Your answer should consist only of the lines below from the one with "[Go to slide 2] (190, 347)" through the one with "Shelter Building (389, 1696)", copied exactly.
DATA EXTRACT Start Marker
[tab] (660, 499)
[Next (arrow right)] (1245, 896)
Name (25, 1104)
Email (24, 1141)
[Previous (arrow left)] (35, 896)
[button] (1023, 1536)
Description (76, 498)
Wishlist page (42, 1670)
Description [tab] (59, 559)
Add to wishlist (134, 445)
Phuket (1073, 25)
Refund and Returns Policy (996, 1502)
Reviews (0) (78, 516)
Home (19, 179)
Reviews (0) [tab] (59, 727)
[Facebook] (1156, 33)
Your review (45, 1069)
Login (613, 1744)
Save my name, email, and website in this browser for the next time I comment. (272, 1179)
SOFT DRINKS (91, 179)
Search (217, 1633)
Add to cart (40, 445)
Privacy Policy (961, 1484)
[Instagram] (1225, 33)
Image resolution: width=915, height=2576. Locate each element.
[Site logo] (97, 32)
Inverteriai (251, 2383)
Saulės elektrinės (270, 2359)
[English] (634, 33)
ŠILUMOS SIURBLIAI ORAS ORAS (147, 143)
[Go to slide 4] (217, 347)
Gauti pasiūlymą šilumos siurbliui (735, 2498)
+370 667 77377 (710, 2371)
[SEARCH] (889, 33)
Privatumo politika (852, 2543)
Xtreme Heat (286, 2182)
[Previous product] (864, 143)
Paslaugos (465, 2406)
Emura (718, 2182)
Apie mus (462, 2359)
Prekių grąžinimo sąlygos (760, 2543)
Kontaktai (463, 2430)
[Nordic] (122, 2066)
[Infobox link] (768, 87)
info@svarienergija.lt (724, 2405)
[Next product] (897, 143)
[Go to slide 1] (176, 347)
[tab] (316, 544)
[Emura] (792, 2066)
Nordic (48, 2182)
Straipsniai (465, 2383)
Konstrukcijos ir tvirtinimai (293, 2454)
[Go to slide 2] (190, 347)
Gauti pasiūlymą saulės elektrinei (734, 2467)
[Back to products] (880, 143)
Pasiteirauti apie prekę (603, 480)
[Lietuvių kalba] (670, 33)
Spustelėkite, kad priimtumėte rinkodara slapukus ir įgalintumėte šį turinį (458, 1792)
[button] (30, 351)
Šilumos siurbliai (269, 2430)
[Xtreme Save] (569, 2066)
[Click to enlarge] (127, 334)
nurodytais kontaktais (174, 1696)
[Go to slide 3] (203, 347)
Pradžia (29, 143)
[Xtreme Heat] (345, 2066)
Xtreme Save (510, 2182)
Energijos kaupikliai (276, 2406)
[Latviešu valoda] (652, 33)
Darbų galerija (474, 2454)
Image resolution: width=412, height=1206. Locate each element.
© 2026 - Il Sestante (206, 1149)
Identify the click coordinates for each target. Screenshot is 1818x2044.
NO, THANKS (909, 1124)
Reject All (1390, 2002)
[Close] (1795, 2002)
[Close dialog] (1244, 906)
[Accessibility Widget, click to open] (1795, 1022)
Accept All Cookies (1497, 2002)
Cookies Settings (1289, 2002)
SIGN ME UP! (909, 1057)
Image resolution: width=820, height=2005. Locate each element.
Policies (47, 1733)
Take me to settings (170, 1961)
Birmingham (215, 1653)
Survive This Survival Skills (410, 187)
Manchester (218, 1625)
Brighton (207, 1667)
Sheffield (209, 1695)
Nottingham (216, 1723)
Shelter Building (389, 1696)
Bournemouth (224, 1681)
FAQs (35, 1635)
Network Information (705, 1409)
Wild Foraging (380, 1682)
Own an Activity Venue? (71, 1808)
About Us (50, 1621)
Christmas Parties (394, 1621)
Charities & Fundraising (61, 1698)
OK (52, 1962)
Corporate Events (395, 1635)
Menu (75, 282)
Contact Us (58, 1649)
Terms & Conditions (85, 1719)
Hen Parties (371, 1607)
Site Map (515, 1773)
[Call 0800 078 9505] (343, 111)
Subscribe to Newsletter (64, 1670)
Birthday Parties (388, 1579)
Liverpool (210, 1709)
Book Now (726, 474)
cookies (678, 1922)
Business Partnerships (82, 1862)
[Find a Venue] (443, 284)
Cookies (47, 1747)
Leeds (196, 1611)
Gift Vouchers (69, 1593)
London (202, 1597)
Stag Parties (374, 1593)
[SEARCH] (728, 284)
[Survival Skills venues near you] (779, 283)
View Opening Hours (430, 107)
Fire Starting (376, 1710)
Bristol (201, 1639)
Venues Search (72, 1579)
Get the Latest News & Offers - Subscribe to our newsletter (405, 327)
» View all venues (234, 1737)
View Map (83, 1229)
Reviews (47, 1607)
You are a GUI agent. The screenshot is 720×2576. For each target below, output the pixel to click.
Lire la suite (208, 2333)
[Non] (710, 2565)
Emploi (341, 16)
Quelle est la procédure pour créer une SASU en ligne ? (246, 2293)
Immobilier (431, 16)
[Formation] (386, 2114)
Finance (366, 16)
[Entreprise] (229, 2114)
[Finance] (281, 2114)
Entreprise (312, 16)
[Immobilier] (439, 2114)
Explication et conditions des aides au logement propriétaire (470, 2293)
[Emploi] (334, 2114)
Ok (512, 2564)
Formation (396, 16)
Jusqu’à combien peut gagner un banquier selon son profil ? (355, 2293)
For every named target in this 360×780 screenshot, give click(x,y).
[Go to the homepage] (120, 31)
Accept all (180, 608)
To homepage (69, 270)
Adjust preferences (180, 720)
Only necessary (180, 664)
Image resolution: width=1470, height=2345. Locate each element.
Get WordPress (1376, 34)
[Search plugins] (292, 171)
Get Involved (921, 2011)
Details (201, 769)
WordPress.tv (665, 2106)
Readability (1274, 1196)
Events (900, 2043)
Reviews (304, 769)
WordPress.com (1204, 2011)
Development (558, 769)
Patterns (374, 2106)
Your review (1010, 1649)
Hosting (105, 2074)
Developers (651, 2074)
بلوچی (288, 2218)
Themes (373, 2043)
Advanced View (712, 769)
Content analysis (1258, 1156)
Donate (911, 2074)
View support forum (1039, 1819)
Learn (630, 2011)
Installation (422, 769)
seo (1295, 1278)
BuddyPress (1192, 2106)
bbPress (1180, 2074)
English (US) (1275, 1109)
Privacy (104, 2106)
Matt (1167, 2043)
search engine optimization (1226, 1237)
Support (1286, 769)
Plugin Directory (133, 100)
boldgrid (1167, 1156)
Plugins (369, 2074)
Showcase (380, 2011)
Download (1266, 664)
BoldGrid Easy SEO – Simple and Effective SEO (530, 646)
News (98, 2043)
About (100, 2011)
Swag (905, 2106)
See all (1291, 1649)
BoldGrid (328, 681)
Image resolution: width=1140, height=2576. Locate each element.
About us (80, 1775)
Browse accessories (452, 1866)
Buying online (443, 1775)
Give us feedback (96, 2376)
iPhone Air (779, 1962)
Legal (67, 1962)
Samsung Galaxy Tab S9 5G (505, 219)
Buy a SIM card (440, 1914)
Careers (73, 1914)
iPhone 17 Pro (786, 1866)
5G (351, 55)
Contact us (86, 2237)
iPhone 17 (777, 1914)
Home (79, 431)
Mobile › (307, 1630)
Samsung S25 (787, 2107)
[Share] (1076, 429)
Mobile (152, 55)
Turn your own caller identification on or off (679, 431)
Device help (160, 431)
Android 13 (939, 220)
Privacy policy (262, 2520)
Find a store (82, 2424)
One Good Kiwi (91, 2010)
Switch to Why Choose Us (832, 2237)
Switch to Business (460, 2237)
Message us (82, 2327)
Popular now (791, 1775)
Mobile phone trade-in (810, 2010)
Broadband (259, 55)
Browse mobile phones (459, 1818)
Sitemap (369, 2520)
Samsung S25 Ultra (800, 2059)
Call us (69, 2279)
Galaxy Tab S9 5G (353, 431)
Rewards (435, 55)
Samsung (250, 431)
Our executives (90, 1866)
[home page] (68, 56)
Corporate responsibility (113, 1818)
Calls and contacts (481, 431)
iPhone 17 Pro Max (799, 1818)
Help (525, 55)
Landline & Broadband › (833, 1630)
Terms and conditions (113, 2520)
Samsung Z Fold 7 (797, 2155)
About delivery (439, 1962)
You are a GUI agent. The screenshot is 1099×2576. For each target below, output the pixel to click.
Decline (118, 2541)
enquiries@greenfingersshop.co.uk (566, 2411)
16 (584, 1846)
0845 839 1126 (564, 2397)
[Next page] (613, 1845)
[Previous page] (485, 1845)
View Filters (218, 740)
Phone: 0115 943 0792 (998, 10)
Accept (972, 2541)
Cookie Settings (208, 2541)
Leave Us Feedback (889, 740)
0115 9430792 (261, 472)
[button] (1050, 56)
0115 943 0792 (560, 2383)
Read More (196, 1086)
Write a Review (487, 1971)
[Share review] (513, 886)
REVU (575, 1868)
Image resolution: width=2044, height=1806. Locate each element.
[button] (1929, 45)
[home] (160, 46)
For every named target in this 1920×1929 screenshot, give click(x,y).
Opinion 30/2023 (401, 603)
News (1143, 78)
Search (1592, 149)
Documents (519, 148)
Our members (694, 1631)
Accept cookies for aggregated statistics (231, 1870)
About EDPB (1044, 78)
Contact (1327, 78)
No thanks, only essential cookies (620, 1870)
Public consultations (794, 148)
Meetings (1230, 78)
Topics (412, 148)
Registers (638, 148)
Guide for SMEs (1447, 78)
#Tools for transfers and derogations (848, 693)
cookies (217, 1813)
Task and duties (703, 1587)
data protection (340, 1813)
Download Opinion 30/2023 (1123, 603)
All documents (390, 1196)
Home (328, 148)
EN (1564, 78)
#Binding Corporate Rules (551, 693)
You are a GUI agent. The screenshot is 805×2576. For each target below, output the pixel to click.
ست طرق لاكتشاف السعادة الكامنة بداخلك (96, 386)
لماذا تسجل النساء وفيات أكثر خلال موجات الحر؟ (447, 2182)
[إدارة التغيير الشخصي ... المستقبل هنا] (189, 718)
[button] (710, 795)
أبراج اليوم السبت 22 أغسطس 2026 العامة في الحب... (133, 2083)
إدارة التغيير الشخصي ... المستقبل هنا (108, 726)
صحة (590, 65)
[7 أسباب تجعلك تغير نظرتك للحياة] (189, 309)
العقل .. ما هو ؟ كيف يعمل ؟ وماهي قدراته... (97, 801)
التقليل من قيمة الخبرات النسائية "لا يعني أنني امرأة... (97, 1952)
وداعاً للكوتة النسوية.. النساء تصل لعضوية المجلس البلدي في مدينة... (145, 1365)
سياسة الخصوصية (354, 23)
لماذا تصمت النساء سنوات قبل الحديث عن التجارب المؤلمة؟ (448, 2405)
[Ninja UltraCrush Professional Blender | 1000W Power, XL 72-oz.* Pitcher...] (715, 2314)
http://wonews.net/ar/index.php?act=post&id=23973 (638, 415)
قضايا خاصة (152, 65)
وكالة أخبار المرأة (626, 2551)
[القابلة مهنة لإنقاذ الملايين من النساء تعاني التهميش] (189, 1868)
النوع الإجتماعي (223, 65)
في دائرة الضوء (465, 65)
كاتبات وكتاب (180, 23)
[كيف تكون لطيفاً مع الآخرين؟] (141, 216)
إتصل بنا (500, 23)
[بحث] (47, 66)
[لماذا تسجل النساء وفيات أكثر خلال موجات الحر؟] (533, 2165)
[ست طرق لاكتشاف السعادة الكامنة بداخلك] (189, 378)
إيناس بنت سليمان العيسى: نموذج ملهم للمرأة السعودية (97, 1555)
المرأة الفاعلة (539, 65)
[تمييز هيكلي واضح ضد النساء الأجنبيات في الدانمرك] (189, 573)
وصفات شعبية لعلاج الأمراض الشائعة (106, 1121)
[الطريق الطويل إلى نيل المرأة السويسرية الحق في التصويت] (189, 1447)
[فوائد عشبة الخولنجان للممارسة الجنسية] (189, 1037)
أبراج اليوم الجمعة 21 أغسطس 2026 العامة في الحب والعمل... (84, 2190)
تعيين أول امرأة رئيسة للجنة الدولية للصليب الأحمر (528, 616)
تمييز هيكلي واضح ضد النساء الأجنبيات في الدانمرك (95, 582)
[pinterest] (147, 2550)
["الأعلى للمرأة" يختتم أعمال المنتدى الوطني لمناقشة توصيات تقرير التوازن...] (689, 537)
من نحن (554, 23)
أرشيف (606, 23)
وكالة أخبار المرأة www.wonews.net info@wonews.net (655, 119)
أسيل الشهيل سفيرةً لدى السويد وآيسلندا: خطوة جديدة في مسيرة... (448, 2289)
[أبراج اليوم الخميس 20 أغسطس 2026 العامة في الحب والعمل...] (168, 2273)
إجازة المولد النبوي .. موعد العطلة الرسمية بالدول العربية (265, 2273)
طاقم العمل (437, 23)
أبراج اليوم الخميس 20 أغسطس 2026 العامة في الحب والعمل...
DATA EXTRACT End Marker
### RESULT BELOW
[Go to slide 2] (190, 347)
Gauti pasiūlymą saulės elektrinei (734, 2467)
[Back to products] (880, 143)
Pasiteirauti apie prekę (603, 480)
[Lietuvių kalba] (670, 33)
Spustelėkite, kad priimtumėte rinkodara slapukus ir įgalintumėte šį turinį (458, 1792)
[button] (30, 351)
Šilumos siurbliai (269, 2430)
[Xtreme Save] (569, 2066)
[Click to enlarge] (127, 334)
nurodytais kontaktais (174, 1696)
[Go to slide 3] (203, 347)
Pradžia (29, 143)
[Xtreme Heat] (345, 2066)
Xtreme Save (510, 2182)
Energijos kaupikliai (276, 2406)
[Latviešu valoda] (652, 33)
Darbų galerija (474, 2454)
Image resolution: width=412, height=1206. Locate each element.
© 2026 - Il Sestante (206, 1149)
Identify the click coordinates for each target. Screenshot is 1818x2044.
NO, THANKS (909, 1124)
Reject All (1390, 2002)
[Close] (1795, 2002)
[Close dialog] (1244, 906)
[Accessibility Widget, click to open] (1795, 1022)
Accept All Cookies (1497, 2002)
Cookies Settings (1289, 2002)
SIGN ME UP! (909, 1057)
Image resolution: width=820, height=2005. Locate each element.
Policies (47, 1733)
Take me to settings (170, 1961)
Birmingham (215, 1653)
Survive This Survival Skills (410, 187)
Manchester (218, 1625)
Brighton (207, 1667)
Sheffield (209, 1695)
Nottingham (216, 1723)
Shelter Building (389, 1696)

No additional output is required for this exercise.